Entertainment Merchants Assn. v. Brown involves free speech as applied to bans on selling video games to minors. Both Clarence Thomas and Stephen Breyer dissented from the majority opinion overturning the ban. Thomas did so because children didn't have rights in the 1600s and Breyer did so because only speech he thinks is valuable is speech.
I'm firmly on the liberal side of the spectrum, but I think Scalia's majority opinion in
Brown v. EMA is one of the absolute best. The Alito/Roberts concurrence was barely on the correct side in that opinion.
Kyllo v. United States strikes me as a rather unusual divide during the Rehnquist Court. The majority (Scalia; with Souter, Thomas, Ginsburg, and Breyer) ruled that thermal imaging constitutes a Fourth Amendment search over the dissent (Stevens; with Rehnquist, O'Connor, and Kennedy).

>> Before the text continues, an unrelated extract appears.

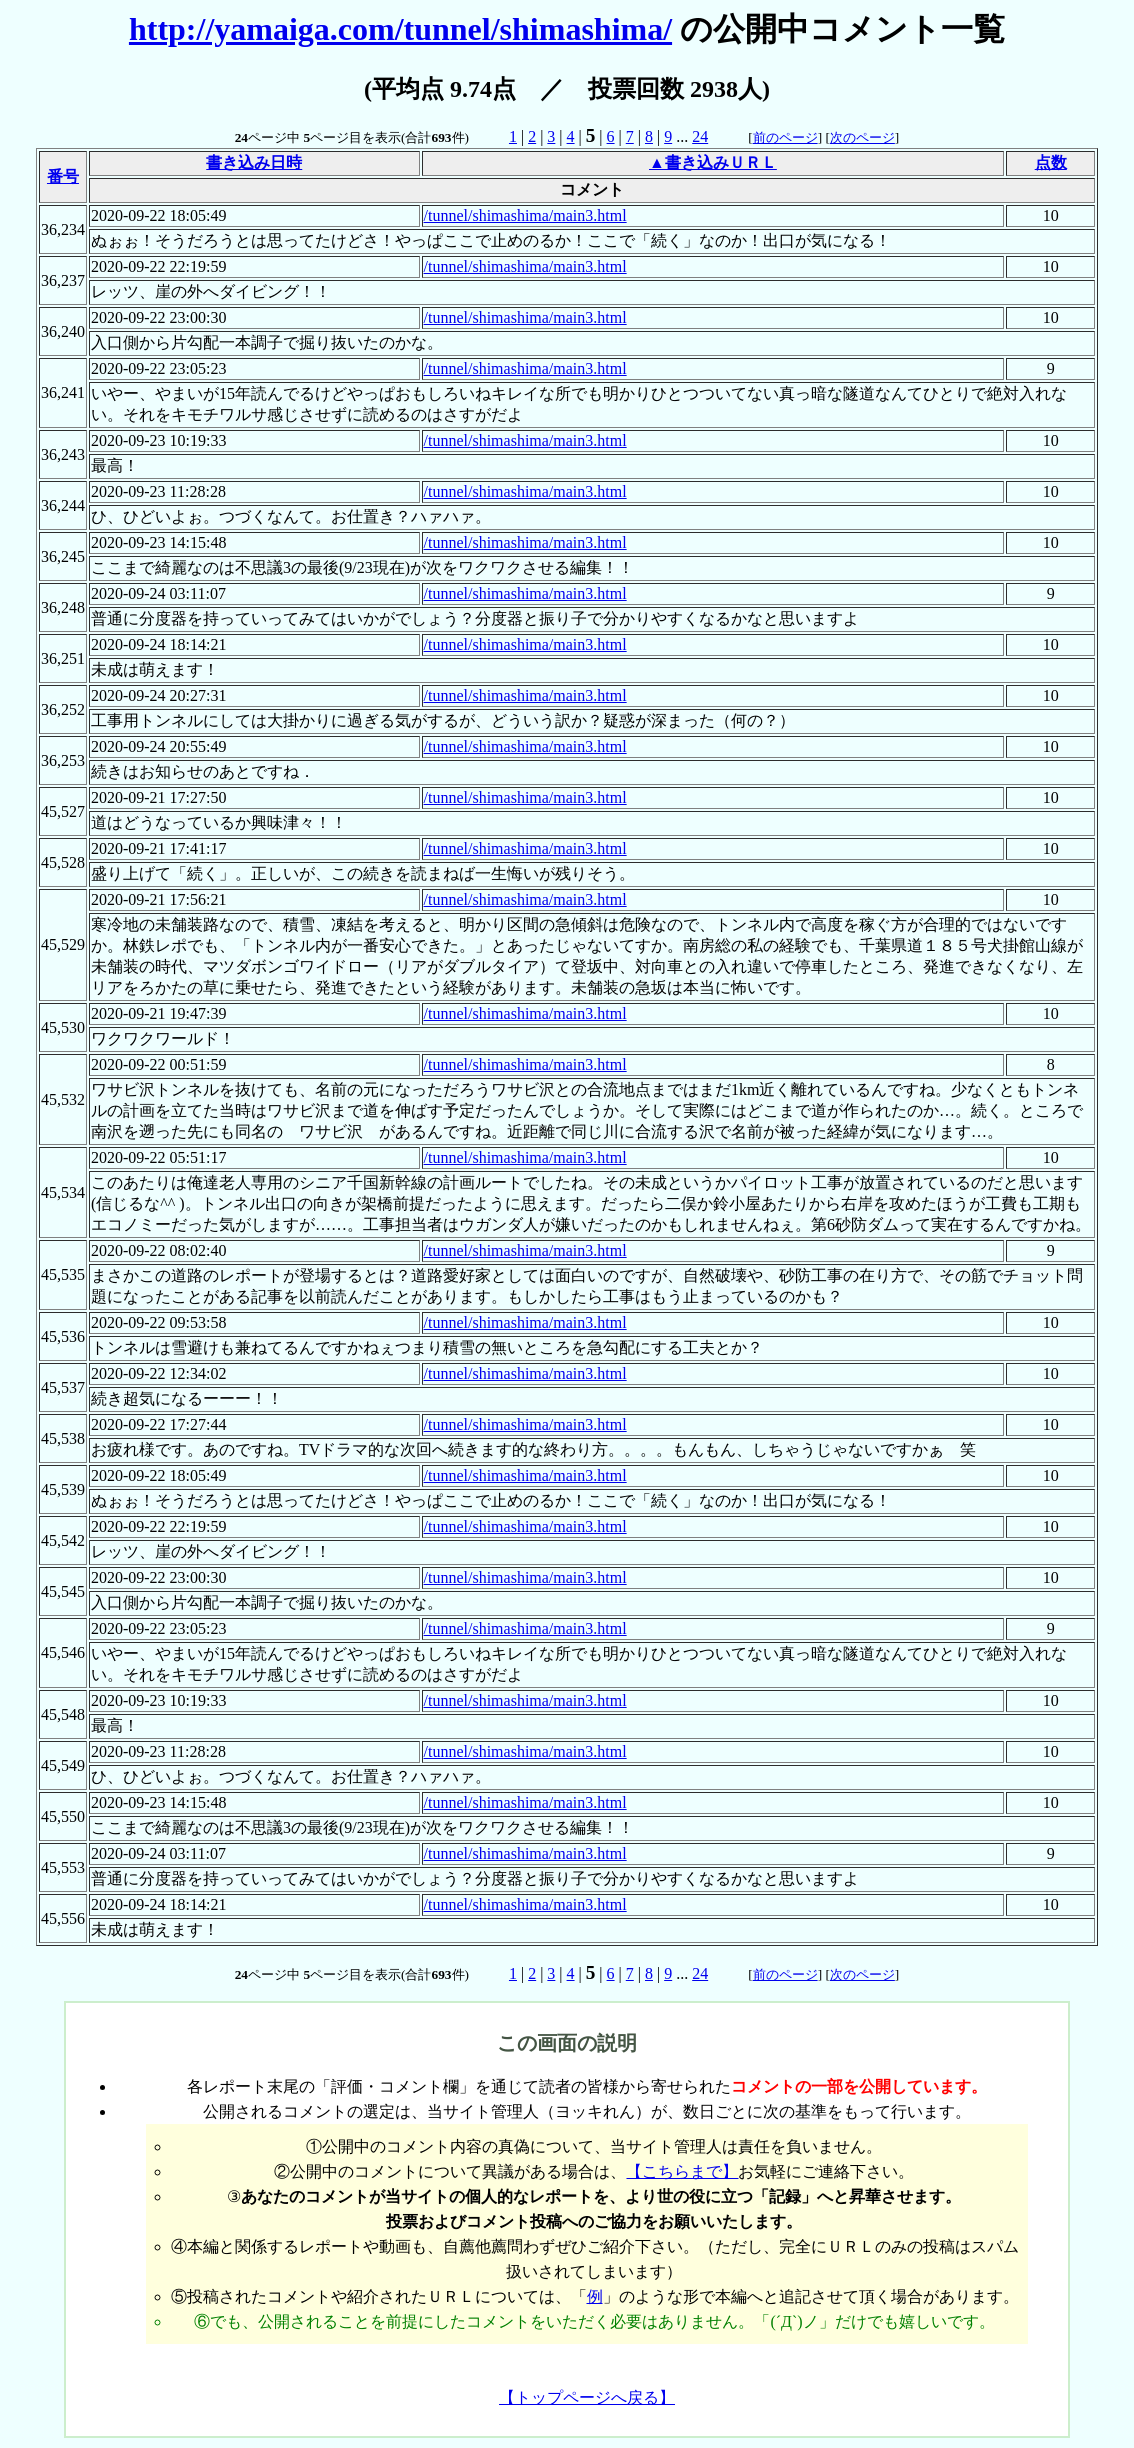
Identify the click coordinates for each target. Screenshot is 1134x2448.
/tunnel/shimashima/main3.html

I can't think of a lot off hand, but there are a number of cases I can recall where Scalia and/or Thomas jumped to the so-called liberal side while Breyer and/or Kennedy would be on the so-called conservative side (the former would generally win). Basically, where Justice Scalia would rule for criminal defendants with the majority of the liberals (and maybe Justice Thomas), Justice Breyer could often vote the other way. Unfortunately, if Trump gets his way, we're likely to get someone that's reflexively pro-police and pro-executive. Scalia may have been very conservative, but he wasn't a slave to right-wing authoritarian ideology.